[Physics] When we are talking about black hole evaporation – what exactly happens

astrophysicsblack-holesevent-horizonhawking-radiation

According to Wikipedia:

Hawking radiation reduces the mass and energy of black holes and is
therefore also known as black hole evaporation. Because of this, black
holes that do not gain mass through other means are expected to shrink
and ultimately vanish.

My question is about this shrinking and vanishing part. My (school level at best – I supposed now they teach this stuff better) understanding is that a black hole in order to be a black hole needs to be extremely dense or extremely massive.

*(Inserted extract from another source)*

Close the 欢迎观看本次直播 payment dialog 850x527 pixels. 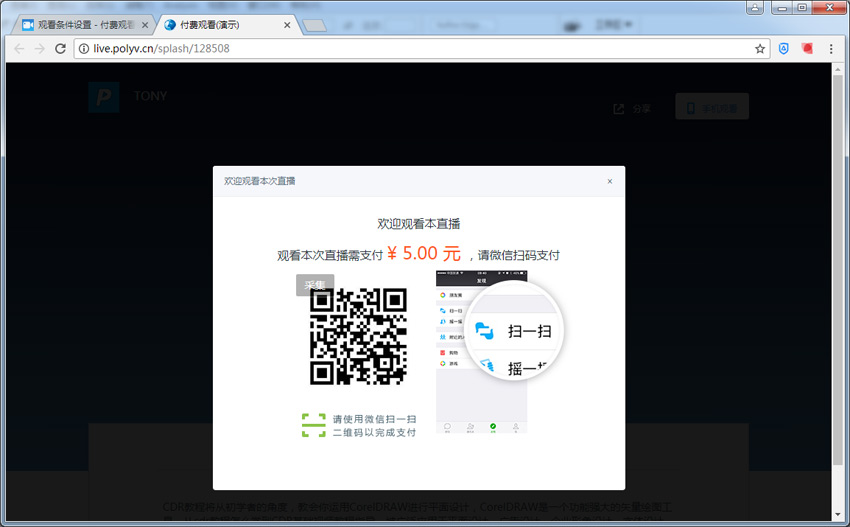(610, 181)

Does this mean that from some point in time black hole just will cease to be a black hole because it won't be massive enough?

The question suggested as duplicate – An explanation of Hawking Radiation – is actually about the physical nature of the Hawking radiation itself, so, though related, it's still different.

Best Answer

Does this mean that from some point in time black hole just will cease to be a black hole because it won't be massive enough?

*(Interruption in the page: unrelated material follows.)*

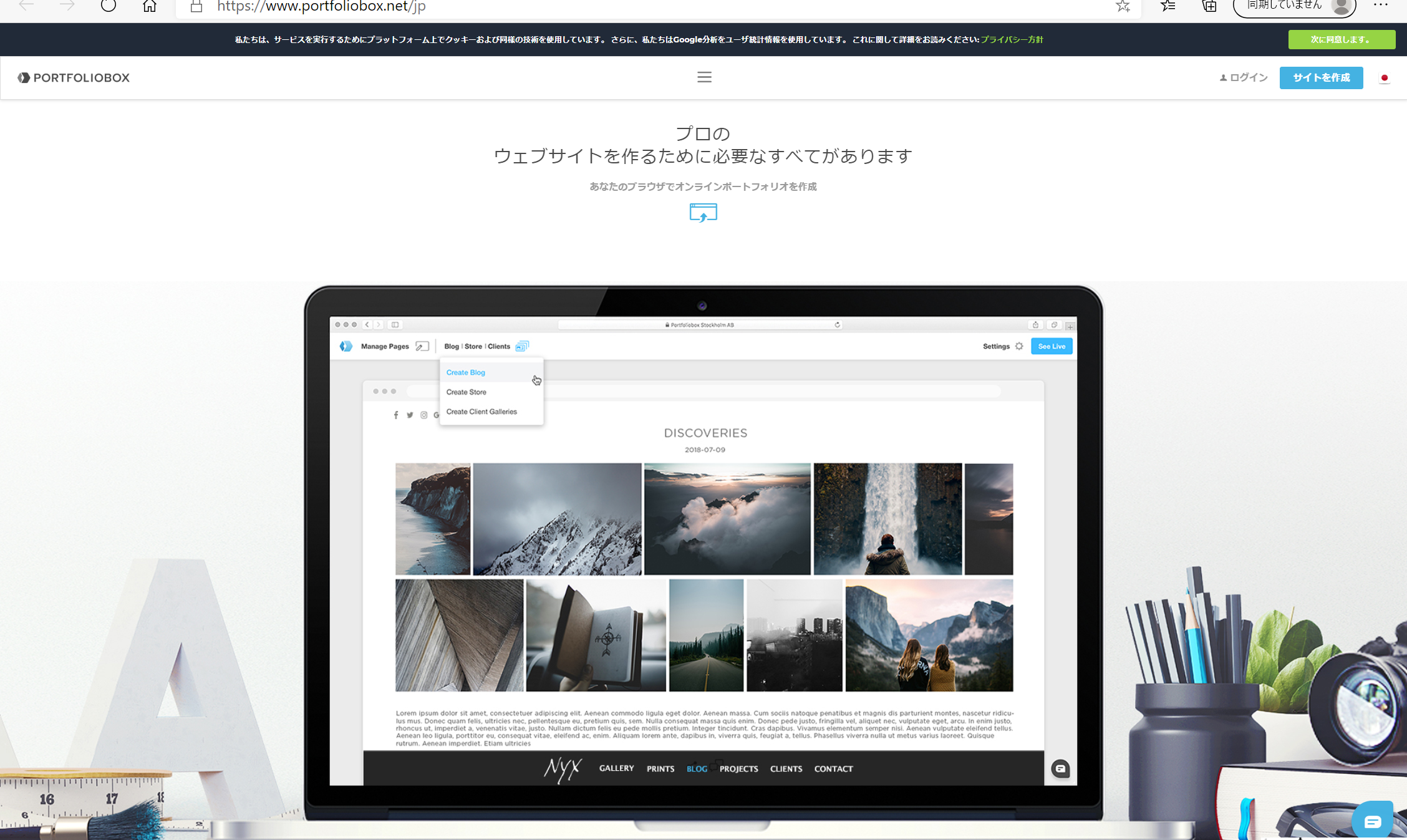Click the browser refresh icon
Viewport: 1407px width, 840px height.
click(109, 6)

No, once a black hole forms there's no turning back. It can lose mass via Hawking radiation, but (as far as we know) it cannot stop being a black hole until there's nothing left. There's no theoretical lower mass limit for a black hole. There is a possibility that right near the very end of the evaporation process that some quantum effect creates a stable remnant, but we need a proper theory of Quantum Gravity (which unites General Relativity with Quantum theory) to answer questions like that, and we don't yet have such a theory.

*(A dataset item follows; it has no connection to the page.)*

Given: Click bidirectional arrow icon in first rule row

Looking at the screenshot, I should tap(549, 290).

As the Wikipedia article explains, Hawking radiation is a very slow process for black holes with the mass of a typical star, and it's very cold, around a billionth of a degree above absolute zero. So it's very difficult to observe, even if you were close to the black hole. The evaporation rate gets faster and the temperature increases as the mass of the black hole gets smaller, but currently the universe is too warm for an isolated stellar black hole to lose mass: it gains far more energy from the Cosmic Microwave Background (CMB) radiation than what it emits as Hawking radiation.